Confession on process, because it matters. I drafted this issue Wednesday night calling it my "first down week" — book off the highs, gravity winning, discipline tested. Then Thursday erased most of the damage and I had to rewrite the whole thing. That's a small lesson worth saying out loud: never publish the market's story before the bell rings. A one-day snapshot of a selloff is not a week, and a week is not a trend. I almost shipped a narrative that was 24 hours from being wrong.
And the harder truth underneath the recovery: I'm right back near +49% in 80 days, and that is still not normal, still not repeatable, and now carries a headwind it didn't have a month ago. The Fed has flipped from "might cut" to "might hike." My book is concentrated in exactly the kind of names that hate higher rates.
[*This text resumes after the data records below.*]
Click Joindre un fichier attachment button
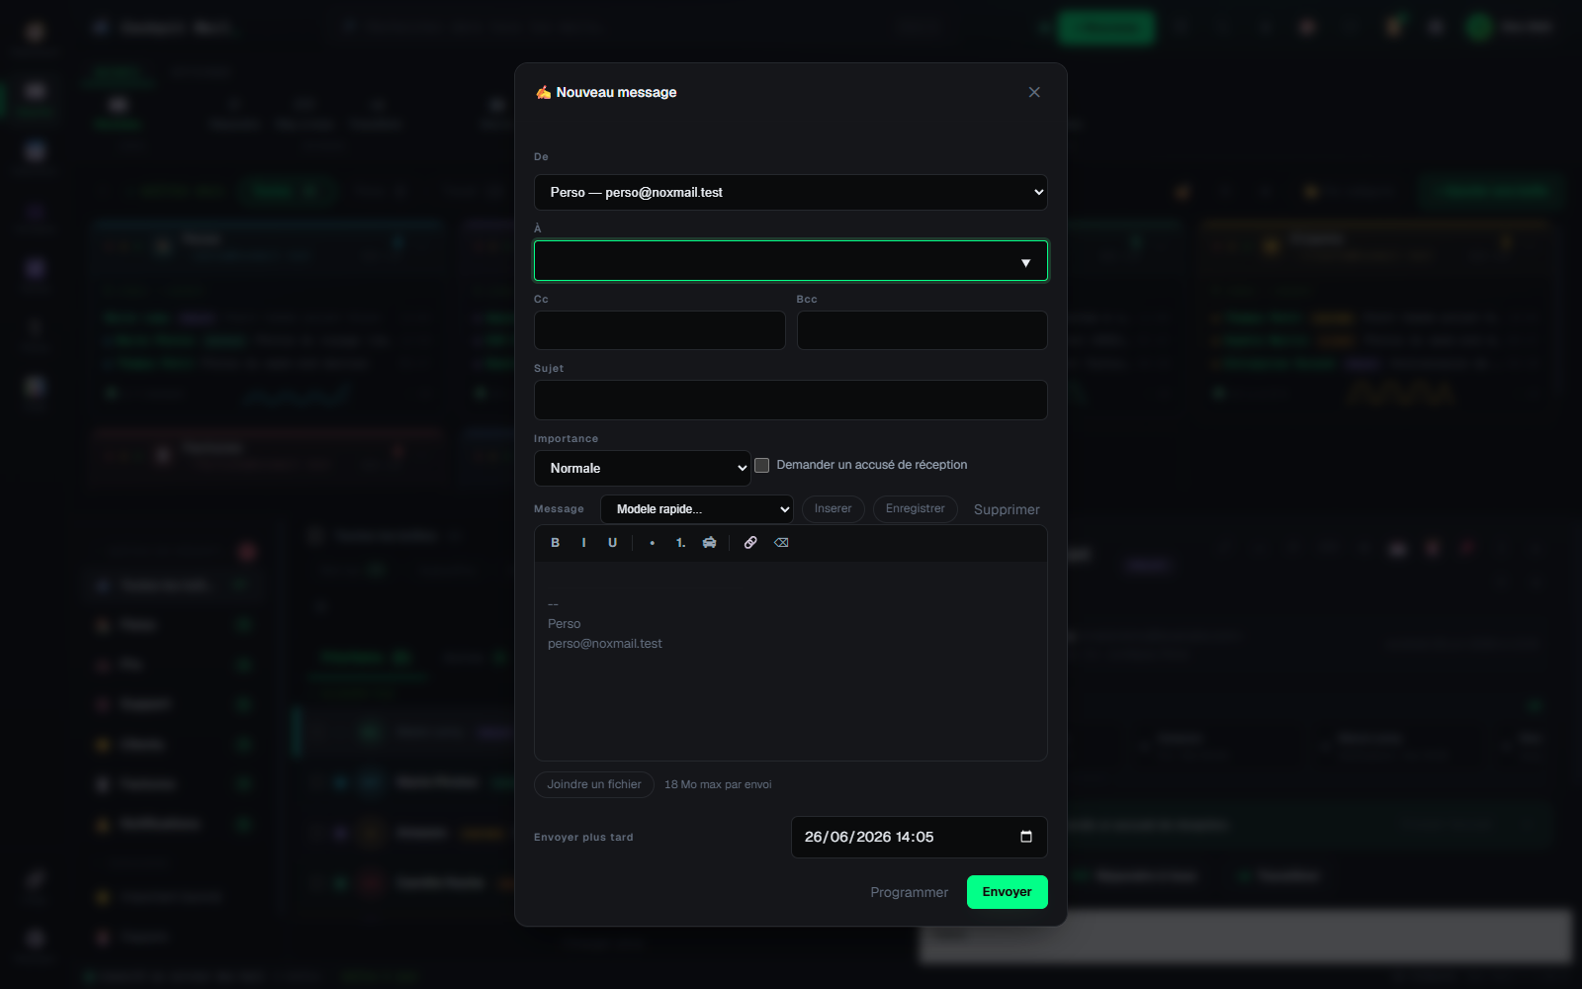 tap(594, 784)
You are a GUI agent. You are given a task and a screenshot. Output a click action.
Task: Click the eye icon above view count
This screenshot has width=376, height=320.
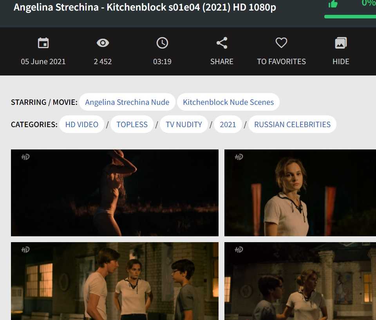[x=103, y=43]
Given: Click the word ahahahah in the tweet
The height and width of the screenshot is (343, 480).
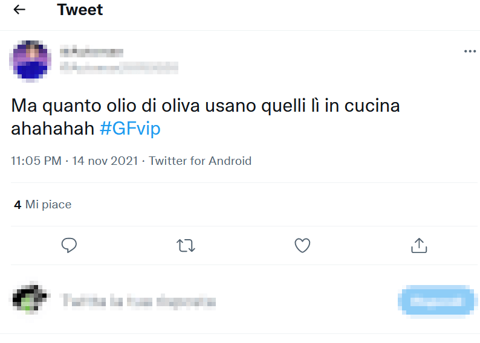Looking at the screenshot, I should point(52,129).
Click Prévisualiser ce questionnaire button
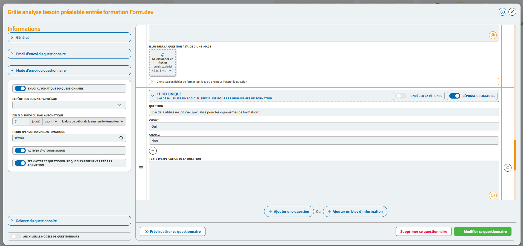523x246 pixels. tap(173, 231)
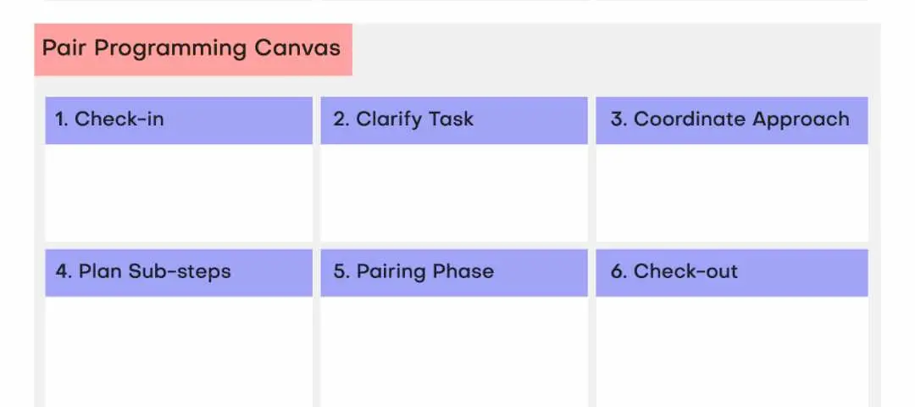915x407 pixels.
Task: Select the 2. Clarify Task header
Action: pyautogui.click(x=453, y=120)
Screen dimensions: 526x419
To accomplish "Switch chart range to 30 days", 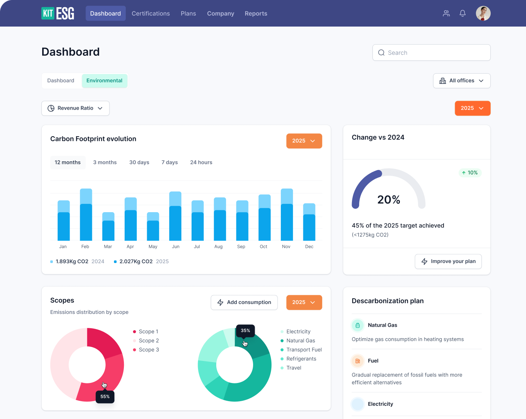I will coord(139,162).
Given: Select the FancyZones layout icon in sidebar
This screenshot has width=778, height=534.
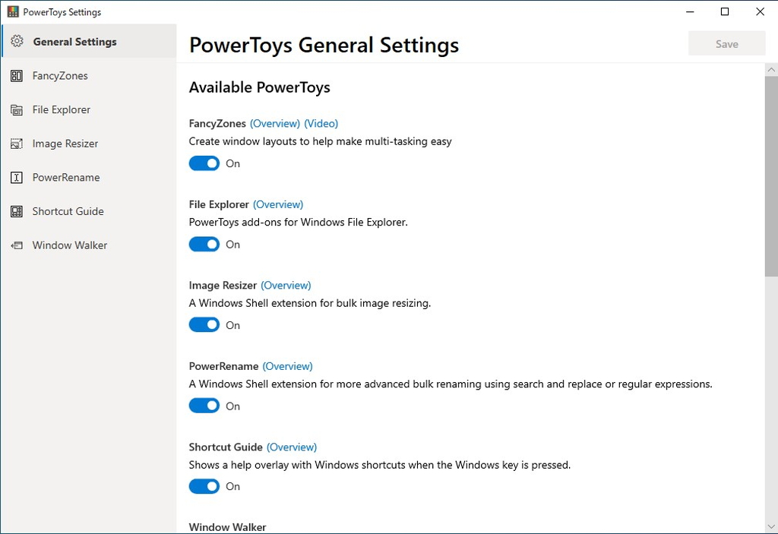Looking at the screenshot, I should [17, 75].
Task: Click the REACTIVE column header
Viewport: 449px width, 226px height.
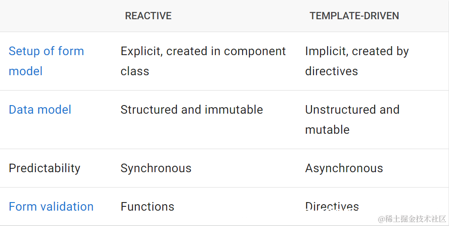Action: tap(148, 16)
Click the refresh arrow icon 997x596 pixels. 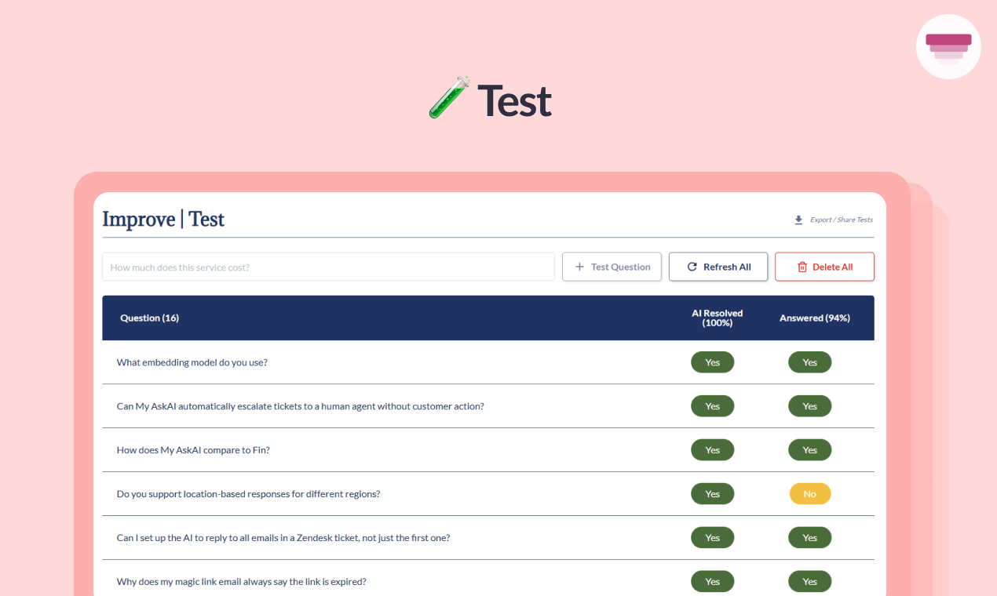coord(692,267)
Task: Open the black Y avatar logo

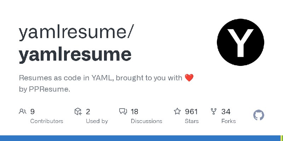Action: 241,42

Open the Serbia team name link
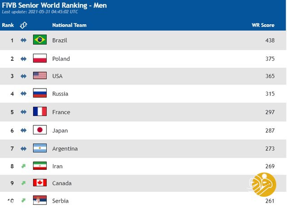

The market shrugging that off for one Thursday doesn't change the math — it just delays the test. The run-up made me look smart. The rate cycle is where I find out if I am.
You get the rewrite, the recovery, and the caveat in the same voice. That's the deal.
Eighty days. $5,270 deployed, ~$7,860 on the board, every position green, and a portfolio that took the most hawkish Fed surprise in months on the chin Wednesday and was back at its highs by Thursday's close.
That resilience is real and worth respecting — the dip-buyers and a signed peace deal overpowered the rate scare in a single session. But the rate headwind is now a permanent feature of the landscape, not a one-day event, and next week's MU earnings and May PCE print are where the market actually settles the argument. I'm holding the winners, keeping the powder dry for the Marvell and Dell entries a deeper dip would hand me, and refusing to mistake one resilient Thursday for immunity to a tightening Fed.
Issue #2 was the euphoric peak. This issue was supposed to be the comedown — and the market wouldn't even give me a clean one. That's a good problem. It's also exactly the kind of tape that lulls people right before it bites. I'd rather tell you that than pretend the line only goes up.